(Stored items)
^^^^

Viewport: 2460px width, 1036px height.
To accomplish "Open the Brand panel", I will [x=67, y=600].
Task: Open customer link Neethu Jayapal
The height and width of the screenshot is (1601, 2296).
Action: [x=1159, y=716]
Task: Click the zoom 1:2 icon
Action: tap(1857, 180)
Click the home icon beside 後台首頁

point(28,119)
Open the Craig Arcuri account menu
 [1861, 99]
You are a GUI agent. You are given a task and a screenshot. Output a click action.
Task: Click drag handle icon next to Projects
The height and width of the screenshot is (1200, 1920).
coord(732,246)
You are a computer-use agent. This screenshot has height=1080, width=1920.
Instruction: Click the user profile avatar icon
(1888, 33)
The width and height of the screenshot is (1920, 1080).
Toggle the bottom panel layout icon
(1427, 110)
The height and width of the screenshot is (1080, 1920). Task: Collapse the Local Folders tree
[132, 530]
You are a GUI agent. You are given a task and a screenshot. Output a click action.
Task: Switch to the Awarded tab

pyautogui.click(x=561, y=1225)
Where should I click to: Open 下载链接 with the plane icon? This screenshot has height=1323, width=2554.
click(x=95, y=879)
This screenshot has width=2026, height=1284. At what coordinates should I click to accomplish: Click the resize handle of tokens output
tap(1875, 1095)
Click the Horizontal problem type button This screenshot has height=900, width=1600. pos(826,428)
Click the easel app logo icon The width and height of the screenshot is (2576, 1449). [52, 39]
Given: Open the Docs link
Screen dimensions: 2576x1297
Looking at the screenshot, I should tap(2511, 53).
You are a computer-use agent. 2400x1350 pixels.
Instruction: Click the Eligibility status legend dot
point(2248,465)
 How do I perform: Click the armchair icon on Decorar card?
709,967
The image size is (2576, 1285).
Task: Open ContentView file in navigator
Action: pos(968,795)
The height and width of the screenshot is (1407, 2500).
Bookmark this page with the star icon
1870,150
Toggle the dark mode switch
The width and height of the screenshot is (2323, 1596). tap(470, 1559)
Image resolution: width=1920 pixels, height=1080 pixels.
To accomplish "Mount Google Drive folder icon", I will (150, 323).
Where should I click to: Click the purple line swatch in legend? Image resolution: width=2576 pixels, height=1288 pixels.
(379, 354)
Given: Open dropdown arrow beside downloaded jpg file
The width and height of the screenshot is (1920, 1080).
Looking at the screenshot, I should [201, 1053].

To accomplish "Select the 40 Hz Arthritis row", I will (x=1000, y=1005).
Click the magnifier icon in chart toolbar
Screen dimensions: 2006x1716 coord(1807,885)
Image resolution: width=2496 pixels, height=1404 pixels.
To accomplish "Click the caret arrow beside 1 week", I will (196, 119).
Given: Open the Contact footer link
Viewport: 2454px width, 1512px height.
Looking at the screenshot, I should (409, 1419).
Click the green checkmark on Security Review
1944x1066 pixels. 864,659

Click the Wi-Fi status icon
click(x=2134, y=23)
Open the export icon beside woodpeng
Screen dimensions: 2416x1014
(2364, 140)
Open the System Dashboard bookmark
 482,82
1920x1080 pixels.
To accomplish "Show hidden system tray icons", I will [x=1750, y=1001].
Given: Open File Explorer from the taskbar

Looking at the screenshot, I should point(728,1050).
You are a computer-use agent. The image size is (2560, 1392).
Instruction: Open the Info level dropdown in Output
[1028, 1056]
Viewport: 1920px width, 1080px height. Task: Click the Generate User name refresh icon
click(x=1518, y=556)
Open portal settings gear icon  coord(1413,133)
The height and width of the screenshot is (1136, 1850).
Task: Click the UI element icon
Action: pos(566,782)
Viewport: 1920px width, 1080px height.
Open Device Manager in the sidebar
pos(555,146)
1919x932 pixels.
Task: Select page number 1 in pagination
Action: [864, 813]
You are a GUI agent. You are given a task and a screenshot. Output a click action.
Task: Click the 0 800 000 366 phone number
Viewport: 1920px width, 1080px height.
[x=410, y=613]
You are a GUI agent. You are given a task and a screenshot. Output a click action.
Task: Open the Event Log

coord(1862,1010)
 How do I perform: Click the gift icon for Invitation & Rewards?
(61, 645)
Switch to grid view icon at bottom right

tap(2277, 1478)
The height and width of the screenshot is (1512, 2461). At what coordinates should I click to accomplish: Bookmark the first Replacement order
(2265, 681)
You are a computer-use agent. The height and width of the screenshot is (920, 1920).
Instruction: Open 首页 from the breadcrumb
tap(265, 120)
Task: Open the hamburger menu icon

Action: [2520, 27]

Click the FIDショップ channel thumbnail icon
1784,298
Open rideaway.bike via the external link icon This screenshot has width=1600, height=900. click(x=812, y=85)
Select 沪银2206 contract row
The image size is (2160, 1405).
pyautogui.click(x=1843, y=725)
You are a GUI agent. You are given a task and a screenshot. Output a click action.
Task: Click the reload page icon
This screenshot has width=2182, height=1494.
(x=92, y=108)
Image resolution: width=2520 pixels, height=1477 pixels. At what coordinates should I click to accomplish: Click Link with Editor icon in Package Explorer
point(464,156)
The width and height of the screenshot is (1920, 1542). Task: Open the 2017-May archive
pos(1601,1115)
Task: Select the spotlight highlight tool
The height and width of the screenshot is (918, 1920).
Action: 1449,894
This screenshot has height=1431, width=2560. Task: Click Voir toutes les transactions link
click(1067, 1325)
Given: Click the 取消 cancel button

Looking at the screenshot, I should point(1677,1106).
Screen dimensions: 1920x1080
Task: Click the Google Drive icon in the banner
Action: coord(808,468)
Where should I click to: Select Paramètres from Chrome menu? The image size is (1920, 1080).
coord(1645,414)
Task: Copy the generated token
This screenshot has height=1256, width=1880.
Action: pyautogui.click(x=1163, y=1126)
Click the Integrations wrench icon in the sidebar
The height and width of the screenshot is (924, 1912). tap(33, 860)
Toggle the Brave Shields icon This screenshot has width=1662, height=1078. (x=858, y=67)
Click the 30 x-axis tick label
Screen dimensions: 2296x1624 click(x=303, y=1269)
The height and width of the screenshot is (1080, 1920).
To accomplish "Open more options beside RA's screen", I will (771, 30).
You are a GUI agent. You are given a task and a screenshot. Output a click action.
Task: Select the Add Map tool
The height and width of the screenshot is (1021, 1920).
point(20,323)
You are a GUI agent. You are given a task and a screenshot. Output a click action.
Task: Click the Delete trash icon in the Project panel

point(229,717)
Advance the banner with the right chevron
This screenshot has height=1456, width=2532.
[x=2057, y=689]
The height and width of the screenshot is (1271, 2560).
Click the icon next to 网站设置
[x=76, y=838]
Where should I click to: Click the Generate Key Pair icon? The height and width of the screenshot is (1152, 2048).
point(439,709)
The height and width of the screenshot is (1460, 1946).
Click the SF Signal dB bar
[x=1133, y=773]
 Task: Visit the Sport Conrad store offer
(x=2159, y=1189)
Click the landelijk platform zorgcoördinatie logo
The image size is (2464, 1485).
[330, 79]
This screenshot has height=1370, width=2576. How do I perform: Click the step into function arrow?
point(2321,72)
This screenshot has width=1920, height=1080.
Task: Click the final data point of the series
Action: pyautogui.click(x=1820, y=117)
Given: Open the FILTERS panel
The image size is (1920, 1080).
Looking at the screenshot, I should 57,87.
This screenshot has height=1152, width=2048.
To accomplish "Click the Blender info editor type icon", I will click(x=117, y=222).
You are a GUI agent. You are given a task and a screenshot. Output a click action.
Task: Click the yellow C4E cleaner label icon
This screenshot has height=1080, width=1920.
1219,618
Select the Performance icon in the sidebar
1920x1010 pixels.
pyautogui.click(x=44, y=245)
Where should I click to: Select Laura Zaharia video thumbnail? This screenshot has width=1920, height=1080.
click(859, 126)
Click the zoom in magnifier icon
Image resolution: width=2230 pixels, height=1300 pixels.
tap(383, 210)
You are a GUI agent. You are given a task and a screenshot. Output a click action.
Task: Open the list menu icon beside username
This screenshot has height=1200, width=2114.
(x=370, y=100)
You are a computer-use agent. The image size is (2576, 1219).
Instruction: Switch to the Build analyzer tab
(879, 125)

^^^^

» Required action:
Reproduce, character for character, only the lines of the preceding data that start at the line with "This screenshot has width=2026, height=1284." and end at the line with "Given: Open the Docs link", both included.

» Output for this exercise:
This screenshot has width=2026, height=1284. At what coordinates should I click to accomplish: Click the resize handle of tokens output
tap(1875, 1095)
Click the Horizontal problem type button This screenshot has height=900, width=1600. pos(826,428)
Click the easel app logo icon The width and height of the screenshot is (2576, 1449). [52, 39]
Given: Open the Docs link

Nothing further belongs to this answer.